Stephen:  And the Flyers bought out Bryzgalov. It makes for some interesting roster strategies, and does help make teams locked into huge superstar contracts for players on the decline stay competitive. The Bolts definitely need some sort of change after their season, as do the Flyers. It will be interesting to see how both teams use the freed up salary cap room.

Jay:  There have already been some trades as well, including the Leafs sending third-liner Matt Frattin, backup goalie Ben Scrivens and a second-round pick to LA for their backup goalie, Jonathan Bernier. Of course, there’s much division in Toronto over this deal, as it appears Bernier will compete with current starter James Reimer, who carried the team to its first playoff birth in 9 years. Many feel the Leafs gave up too much for a goalie who may not even be the starter, but others (including me) feel Reimer is still kinda shaky and if nothing else the competition should bring out the best in both keepers. The Leafs plan on making other moves as well, including hopefully getting a top center to replace Tyler Bozak, who is expected to sign elsewhere as a free agent, and a good defensive d-man. But there were rumors flying today that your Penguins might deal Kris Letang to make cap room, and one of the rumored destinations is Toronto.

Stephen:  They signed Kunitz today, but after locking down Malkin and Crosby, we’re short of cap room. I think both Letang and Kennedy are on the chopping block. Kennedy could be a great center on a team that isn’t so stacked with center talent, and Letang’s current market value could buy us two strong defensive defensemen, something we desperately need. I think the Bernier get was a savvy one for Toronto, and I think Letang would be a good fit there. I’m also curious to see what becomes of Iginla, but knowing that Malkin and Crosby are here for the next five years makes me feel good about the future.

Jay:  I don’t think the Leafs should deal for Letang, because what they really need is a defenseman who can clear out guys like Lucic from in front of their net. But we shall see. And of course, the other hot topic for the NHL is the draft on Sunday afternoon. Colorado’s got the first pick and it appears they’re going to take Nathan McKinnon, but there may be some wheeling and dealing of picks if other teams try to move. Seth Jones and Jonathan Drouin are the other two elite prospects, but many are saying there could be teams trying to move up in the draft as this year’s crop is a good one. It’s kind of strange this year because usually the draft is on a Saturday, but everything’s been compressed by the lockout-shortened season. Do you usually watch the draft? I love it, especially hearing guys like Pierre McGuire talk about how great each prospect is and then looking back years later to see how most of them were busts.

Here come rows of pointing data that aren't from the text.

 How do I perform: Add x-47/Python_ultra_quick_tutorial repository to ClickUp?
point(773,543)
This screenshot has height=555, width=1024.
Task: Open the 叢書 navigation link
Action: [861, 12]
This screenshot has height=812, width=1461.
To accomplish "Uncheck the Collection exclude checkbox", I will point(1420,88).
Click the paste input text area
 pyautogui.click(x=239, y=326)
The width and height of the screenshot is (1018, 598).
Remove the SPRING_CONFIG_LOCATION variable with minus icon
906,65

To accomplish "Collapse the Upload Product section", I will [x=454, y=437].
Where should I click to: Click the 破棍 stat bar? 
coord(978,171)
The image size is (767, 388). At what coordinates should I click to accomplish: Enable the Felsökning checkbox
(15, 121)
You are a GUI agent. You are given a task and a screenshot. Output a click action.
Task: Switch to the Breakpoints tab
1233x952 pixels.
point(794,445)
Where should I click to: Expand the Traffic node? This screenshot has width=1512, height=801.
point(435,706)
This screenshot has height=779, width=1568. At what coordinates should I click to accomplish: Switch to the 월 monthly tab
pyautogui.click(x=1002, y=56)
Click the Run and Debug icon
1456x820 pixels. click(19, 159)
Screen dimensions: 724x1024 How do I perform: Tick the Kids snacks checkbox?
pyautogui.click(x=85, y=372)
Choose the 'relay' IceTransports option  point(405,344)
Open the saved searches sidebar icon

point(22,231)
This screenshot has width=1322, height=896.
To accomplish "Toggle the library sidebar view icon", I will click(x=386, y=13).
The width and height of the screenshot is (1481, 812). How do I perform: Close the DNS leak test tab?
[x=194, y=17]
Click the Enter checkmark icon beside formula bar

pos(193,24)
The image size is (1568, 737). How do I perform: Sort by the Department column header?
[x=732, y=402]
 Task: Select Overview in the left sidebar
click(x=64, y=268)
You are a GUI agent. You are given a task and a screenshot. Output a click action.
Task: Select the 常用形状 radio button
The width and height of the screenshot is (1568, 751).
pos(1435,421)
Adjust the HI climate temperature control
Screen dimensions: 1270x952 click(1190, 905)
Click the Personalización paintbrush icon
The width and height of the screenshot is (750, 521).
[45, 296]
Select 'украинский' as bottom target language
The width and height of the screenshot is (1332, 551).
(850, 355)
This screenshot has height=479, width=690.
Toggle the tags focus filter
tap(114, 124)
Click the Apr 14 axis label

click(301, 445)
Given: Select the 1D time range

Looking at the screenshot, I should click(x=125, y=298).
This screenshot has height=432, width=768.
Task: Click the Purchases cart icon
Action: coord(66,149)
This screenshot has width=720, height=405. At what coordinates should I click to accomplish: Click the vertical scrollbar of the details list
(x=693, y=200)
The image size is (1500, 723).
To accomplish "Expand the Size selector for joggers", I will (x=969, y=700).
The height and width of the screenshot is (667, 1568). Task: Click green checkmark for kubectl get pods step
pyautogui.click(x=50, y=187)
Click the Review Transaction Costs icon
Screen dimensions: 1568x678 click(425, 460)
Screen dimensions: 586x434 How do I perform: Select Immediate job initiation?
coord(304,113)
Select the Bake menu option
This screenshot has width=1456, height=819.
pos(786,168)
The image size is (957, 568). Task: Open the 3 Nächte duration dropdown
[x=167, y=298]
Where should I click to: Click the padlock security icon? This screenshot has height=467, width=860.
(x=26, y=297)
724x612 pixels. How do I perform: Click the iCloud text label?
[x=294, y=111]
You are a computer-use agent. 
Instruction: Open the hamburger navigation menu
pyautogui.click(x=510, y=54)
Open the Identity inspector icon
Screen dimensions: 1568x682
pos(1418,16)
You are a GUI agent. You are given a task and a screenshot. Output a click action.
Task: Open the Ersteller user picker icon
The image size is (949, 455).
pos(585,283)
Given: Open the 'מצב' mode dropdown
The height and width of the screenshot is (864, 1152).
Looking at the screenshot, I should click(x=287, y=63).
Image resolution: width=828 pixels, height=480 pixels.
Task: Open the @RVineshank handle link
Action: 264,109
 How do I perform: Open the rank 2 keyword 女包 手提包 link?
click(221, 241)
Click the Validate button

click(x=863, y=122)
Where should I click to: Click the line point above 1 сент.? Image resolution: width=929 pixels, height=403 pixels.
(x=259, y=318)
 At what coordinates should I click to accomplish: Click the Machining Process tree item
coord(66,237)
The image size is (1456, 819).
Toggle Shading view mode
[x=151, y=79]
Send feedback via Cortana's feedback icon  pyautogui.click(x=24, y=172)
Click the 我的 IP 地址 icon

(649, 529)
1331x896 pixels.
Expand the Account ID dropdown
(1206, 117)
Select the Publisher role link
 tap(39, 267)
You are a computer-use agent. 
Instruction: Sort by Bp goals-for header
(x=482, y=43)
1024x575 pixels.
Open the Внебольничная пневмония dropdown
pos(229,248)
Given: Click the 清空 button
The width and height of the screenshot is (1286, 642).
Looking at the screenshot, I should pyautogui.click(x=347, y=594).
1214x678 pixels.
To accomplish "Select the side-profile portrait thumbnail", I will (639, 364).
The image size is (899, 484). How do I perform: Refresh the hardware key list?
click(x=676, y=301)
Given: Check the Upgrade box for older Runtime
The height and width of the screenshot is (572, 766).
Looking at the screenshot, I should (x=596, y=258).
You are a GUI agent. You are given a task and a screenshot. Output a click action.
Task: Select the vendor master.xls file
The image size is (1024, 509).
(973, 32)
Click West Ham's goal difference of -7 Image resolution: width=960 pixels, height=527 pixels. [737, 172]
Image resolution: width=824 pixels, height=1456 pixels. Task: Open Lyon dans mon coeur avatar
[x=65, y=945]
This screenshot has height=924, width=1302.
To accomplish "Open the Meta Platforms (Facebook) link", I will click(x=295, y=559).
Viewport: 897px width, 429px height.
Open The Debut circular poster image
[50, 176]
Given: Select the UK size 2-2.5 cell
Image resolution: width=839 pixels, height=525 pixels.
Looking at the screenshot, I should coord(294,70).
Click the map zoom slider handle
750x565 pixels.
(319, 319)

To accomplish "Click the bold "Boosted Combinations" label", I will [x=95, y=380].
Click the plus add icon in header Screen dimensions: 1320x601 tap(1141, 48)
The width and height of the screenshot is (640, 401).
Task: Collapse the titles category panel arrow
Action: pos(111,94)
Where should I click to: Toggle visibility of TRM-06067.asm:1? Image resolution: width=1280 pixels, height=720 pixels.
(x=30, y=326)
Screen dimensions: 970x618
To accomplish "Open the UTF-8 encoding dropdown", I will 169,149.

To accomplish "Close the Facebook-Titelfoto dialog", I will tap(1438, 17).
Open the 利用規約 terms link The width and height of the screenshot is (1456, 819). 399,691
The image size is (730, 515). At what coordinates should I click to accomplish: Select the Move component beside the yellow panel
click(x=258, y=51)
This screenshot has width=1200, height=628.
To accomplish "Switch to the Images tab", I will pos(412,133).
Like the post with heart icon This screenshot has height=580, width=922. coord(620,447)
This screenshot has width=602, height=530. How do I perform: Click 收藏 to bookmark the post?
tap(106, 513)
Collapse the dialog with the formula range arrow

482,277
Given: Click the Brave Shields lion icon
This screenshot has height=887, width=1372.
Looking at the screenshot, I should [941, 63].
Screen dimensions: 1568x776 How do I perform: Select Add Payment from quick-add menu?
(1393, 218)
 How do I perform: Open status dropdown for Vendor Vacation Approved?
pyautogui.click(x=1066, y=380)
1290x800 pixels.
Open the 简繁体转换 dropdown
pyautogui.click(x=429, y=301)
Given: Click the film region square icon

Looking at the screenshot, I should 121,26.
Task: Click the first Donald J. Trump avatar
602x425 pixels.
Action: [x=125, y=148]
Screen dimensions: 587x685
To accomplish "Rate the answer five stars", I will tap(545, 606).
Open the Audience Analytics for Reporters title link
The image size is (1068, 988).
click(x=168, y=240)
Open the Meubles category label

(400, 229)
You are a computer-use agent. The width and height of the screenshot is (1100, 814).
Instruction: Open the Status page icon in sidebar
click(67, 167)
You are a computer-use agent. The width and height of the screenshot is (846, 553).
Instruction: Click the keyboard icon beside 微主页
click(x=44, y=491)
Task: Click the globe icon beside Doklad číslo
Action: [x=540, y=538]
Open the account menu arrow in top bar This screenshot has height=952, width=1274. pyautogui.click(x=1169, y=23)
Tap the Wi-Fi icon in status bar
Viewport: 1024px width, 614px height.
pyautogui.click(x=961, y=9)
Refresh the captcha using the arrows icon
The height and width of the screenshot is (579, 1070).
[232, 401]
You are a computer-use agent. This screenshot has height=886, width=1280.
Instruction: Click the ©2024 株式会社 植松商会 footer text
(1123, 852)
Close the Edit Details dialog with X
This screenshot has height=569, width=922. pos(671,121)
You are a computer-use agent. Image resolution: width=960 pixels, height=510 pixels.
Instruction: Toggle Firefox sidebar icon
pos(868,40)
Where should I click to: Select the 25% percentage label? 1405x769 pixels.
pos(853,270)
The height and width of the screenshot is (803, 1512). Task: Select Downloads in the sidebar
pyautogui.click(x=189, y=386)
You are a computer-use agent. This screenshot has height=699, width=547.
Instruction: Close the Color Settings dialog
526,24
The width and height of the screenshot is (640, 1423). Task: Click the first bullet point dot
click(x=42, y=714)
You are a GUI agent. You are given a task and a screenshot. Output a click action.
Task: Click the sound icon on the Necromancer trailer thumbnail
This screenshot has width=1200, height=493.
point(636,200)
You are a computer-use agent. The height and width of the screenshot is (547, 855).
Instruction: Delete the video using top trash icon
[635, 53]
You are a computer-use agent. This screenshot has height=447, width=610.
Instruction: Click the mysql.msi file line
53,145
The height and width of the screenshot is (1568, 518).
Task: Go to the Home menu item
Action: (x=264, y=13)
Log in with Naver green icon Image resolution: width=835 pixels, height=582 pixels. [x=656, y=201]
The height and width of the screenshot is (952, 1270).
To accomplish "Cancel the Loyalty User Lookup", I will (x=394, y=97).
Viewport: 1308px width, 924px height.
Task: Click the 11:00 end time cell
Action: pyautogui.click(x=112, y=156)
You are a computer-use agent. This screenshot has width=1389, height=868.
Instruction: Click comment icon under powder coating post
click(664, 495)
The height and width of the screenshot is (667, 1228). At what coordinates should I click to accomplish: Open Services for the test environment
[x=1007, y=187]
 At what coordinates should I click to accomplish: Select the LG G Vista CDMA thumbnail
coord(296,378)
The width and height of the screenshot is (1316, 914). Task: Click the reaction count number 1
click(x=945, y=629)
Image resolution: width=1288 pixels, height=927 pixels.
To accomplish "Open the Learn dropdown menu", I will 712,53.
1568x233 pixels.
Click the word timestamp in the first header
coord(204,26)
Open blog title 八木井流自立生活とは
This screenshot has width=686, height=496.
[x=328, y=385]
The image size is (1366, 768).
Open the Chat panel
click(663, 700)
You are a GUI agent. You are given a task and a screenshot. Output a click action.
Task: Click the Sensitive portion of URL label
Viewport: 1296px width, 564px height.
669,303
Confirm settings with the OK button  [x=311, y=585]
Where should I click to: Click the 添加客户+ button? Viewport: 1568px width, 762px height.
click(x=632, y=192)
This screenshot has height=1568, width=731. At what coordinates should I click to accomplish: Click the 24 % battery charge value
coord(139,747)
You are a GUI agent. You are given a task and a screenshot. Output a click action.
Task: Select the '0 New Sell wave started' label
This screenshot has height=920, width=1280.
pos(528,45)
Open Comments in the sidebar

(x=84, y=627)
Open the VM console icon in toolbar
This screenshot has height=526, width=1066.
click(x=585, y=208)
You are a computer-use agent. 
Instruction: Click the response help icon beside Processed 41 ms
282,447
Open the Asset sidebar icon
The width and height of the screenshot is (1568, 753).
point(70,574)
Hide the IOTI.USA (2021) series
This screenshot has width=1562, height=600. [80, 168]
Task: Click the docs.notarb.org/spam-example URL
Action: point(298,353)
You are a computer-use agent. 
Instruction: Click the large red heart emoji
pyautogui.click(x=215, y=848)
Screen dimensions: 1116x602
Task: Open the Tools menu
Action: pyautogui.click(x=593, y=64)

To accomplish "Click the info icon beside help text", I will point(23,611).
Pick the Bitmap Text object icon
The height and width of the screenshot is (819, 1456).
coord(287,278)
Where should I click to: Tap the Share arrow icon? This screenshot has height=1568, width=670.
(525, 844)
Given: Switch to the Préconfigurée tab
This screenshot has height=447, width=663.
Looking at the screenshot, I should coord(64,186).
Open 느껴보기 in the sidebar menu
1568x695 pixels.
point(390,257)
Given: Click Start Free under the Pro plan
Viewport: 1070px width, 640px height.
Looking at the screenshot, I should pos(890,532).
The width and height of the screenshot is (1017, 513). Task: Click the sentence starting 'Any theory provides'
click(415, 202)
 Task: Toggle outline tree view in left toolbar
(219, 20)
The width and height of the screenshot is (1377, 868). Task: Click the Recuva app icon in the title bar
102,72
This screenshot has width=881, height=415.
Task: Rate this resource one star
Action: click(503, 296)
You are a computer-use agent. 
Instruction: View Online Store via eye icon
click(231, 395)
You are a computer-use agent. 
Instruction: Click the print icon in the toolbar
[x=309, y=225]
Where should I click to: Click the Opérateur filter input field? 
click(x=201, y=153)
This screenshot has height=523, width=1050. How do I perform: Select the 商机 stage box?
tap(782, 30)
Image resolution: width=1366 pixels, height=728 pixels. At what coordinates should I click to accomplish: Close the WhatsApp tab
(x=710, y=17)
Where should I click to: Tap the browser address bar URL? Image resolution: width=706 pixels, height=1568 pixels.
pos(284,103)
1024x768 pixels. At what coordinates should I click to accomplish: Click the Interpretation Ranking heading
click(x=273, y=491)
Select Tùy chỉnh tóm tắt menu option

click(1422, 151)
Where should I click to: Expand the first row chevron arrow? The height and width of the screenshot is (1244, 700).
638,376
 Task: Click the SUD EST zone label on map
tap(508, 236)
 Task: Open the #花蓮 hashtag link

Stephen:  I actually haven’t watched it in recent years. The commentary is great, but the internet era has spoiled me and I can check the results later. Plus, my Pens usually end up further down the list because of our placing so it has less immediate impact for us. Still though, it’s exciting to see the new blood and which ones make it big and which ones fill benches in the minors.

Jay:  Yeah, I always have fun with the first few weeks after the playoffs end, between the draft and free agency and all the false hope that everybody gets when they sign some guy for big bucks. Everything looks great in July when you sign Ville Leino or Mike Komisarek to a ridiculous contract…until the season starts and you realize they suck. Or at least aren’t worth that kind of money. And then things die down and I start paying more attention to baseball for a few months before the hockey machine winds up again. Next season, we’ll have realignment, with Detroit joining an already tough Eastern conference, the Winter Olympics in February 2014 (although there’s no official agreement to send NHL players yet) and the Winter Classic with the Leafs taking on Detroit. All good stuff, in addition to another season for our teams to embark on a new quest for the Cup.

Stephen:  Indeed! It will be a short off season and then a full season of hockey goodness. I can’t wait!

Jay:  Cool. And with that, Cold As Ice is done until the fall, when we reconvene to do our season preview. Have a great summer!